Passage:
··········

I’m writing to tell you how angry, how sad, your broadcast concerning transgender and gender non-conforming children made me. To be honest, part of the reason it made me so angry is that I shared a lot of your worldview once. I ridiculed gay people and trans people and had my made-up theories about how they could be normal and avoid hatred and ostracism if they really wanted to...
Then my first son was born. And he was, is, one of these kids. My kid was never abused. My kid has suffered no trauma. My kid has two normative parents. My kid has a normative brother. My kid has normative DNA.
At first I didn’t know what to do, so I took a half-step back; I shared my experiences with those parents who had tried to therapize this behavior out of their kids. They tried behavior modification. They saw specialists. Pretty much nobody gets to this place, of researching, understanding, tolerating and then accepting, this behavior, until they’re forced to.
Behavior modifcation, for the parents I spoke with, didn’t work. Their kids got worse. Hysterical, screaming, self-mulitating, seven-year-old-talking-about-suicide worse.
More and more therapists are giving up on trying to extinguish this behavior, not because they are intimidated by the GLTBQ agenda, but because the treatment simply doesn’t work. And procedures you perform over and over again that don’t work are called malpractice. Suppression seem to harm many of these children. They report higher incidences of stress, self destructive impulses. Suicides. Yes, there are studies. Even with the stress of living in a world which rejects them, as you do, they are happier fighting that battle than suppressing this part of what they are.
...I know you reserve the right to hate anyone you want, but I’m making an effort now, not to hate you, and I want you to return that favor when you talk about my child. Who I love. I know my child may be killed for being who he is, who he can’t help but be. I am so afraid of that I wake up in cold sweats about it. And then I read about your radioshow.
Slapping a hair cut on my boy and jamming him into a football jersy, or a cop uniform, or a soldier’s fatigues, won’t change him. You can talk to the adult transgenders who did that, the over compensators. They’re out there.
And you should also consider, being a man, how brave my son is to exist in a world with you and not to hide who he is. An adult transgender on an email list I’m on was asked by a young person about the dangers of hormone therapy.
“I hit an IED in Iraq, it took them a year to put me back together. I’m not worried about hormones.”

··········

Supplied material:
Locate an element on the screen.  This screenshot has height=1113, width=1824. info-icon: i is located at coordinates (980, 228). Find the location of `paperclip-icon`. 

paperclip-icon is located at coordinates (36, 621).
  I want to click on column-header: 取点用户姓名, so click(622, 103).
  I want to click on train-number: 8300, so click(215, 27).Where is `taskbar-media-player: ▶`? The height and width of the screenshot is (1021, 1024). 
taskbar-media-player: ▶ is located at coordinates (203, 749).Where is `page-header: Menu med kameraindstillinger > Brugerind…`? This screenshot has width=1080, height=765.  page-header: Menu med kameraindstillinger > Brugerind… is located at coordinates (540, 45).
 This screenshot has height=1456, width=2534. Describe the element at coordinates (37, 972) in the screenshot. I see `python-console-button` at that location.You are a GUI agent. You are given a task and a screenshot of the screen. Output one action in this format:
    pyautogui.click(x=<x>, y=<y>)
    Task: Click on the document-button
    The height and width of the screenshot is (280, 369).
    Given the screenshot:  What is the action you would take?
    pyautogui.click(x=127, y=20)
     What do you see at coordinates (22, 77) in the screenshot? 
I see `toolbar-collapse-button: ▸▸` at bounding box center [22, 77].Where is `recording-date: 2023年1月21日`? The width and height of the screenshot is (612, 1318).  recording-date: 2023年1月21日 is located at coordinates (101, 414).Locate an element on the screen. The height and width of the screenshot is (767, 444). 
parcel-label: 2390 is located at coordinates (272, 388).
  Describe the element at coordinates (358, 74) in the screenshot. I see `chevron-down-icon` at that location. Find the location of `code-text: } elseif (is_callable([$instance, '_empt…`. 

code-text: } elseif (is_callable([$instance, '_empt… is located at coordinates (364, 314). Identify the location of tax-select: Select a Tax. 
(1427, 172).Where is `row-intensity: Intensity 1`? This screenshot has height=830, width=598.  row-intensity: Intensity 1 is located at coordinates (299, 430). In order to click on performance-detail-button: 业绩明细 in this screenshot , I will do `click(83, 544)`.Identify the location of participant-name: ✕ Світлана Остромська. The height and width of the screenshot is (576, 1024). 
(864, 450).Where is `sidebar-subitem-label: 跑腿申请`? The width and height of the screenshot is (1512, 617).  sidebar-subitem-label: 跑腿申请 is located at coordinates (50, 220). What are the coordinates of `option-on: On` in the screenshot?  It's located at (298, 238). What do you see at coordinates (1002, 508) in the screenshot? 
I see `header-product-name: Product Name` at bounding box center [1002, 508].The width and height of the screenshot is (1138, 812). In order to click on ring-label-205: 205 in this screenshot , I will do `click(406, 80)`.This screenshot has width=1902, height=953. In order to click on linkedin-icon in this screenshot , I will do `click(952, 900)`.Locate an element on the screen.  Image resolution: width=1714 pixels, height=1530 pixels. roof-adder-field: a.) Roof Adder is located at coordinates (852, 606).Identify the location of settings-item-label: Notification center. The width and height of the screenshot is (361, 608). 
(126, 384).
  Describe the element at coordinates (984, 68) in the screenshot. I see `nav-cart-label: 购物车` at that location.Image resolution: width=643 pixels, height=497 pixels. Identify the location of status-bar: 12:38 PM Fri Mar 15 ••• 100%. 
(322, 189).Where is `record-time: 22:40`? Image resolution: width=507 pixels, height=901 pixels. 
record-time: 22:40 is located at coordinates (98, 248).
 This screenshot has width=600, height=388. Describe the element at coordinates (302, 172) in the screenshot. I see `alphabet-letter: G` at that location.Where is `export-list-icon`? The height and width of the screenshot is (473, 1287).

··········

Exercise brief:
Answer these questions about the letter:
1. What two things did the parents who tried to therapize this behavior out of their kids do?
2. What does the letter call procedures performed over and over again that don't work?
3. In what country did the adult transgender person on the email list hit an IED, and how long did the repairs take?
The listing comes from a different source than the letter.

Result for this task:
1. They tried behavior modification and saw specialists.
2. Malpractice.
3. Iraq, and it took a year to put that person back together.